The newly released annual State Department Country Reports on human rights practices for 2012 detailed widespread accusations of turning up pressure on human rights and other activists in Azerbaijan and other countries, TURAN's Washington DC correspondent reports.

While releasingthe report on Friday, April 19th, Secretary of State John Kerry made clear that human rights are central to US national security, and the consistency of the reports are a key tool to help advance it.

The most significant problems in Azerbaijan during last year were:

1. Restrictions on freedom of expression, including intimidation, arrest, and use of force against journalists and human rights and democracy activists online and offline.

2. Restrictions on freedom of assembly. While the government approved three peaceful protests in the spring and released all persons arrested for participating in protests in spring 2011, it limited approved demonstrations to a location far from the center of Baku, regularly denied other applications for peaceful political protests, forcefully dispersed unsanctioned protests, and often detained demonstrators.

3. Unfair administration of justice, including continued reports of arbitrary arrest and detention, politically motivated imprisonment, lack of due process, executive influence over the judiciary, and lengthy pretrial detention.

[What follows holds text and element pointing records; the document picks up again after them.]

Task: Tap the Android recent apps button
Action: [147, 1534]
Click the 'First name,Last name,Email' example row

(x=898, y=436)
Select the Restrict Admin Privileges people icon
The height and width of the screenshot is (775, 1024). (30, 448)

Authorities failed to provide due legal process with regard to property rights, resulting in forced evictions, demolition of buildings on dubious eminent domain grounds, and inadequate compensation for property taken by the state.

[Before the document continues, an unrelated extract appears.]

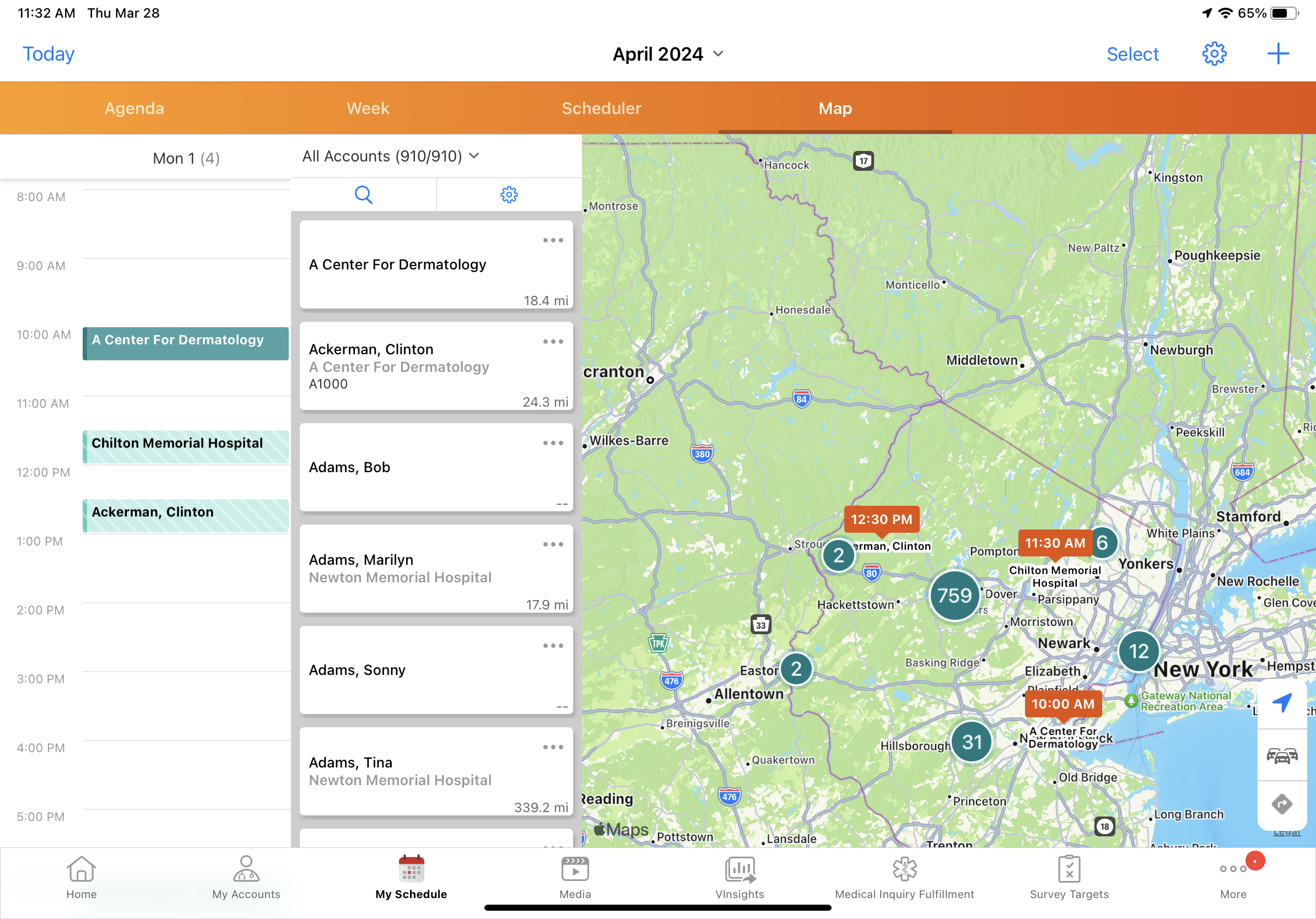This screenshot has width=1316, height=919.
Task: Open Chilton Memorial Hospital calendar event
Action: (185, 446)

Other human rights problems reported during the year included reports of torture and abuse in police or military custody that resulted in at least four deaths; harsh and sometimes life-threatening prison conditions; continued arbitrary invasions of privacy; restrictions on the religious freedom of some unregistered Muslim and Christian groups; constraints on political participation; corruption at all levels of government; continued official impediments to the registration of human rights nongovernmental organizations (NGOs); violence against women; and trafficking in persons.

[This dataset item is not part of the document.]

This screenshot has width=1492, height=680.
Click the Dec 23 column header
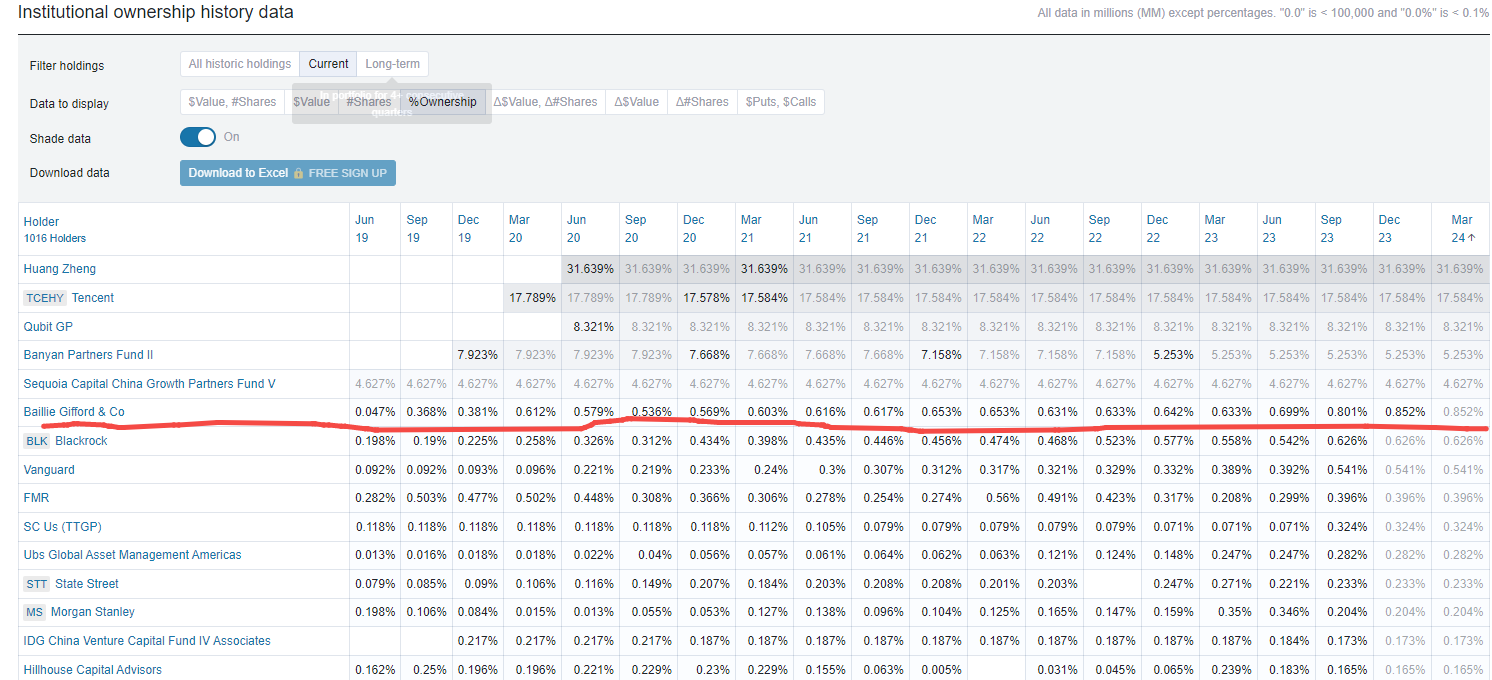pyautogui.click(x=1389, y=229)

"The government failed to take steps to prosecute or punish most officials who committed human rights abused," reads the executive summery of the document.

Domestic human rights monitors reported that security forces abused 141 persons in custody during the year (including a number of reported instances of torture), compared with 136 in 2011.

The report also indicates that most mistreatment took place while detainees were in police stations and that abuse ceased once detainees moved to pretrial detention facilities: "Impunity remained a problem. Authorities reportedly maintained a de facto ban on independent forensic examinations of detainees who claimed mistreatment and delayed their access to an attorney".

The government continued to limit freedom of speech and media independence. Journalists faced intimidation and were beaten and imprisoned. International observers reported that at least six remained imprisoned at year's end.

While ligtening the global human rights situations, the State Department criticized a host of new restrictions on advocacy groups including laws banning free speech, assembly and religion.

Commenting on the latest human rights situation in Azerbaijan, a State Department official, speaking on condition of anonymity, told TURAN's Washington DC correspondent that it is time to once and forever admit violence "serves no one's interests in Azerbaijan".

A serious public dialogue is necessary if the government truly wants to address and prevent the popular concern about continuing human rights abuses and corruption the Azerbaijan, according to the source.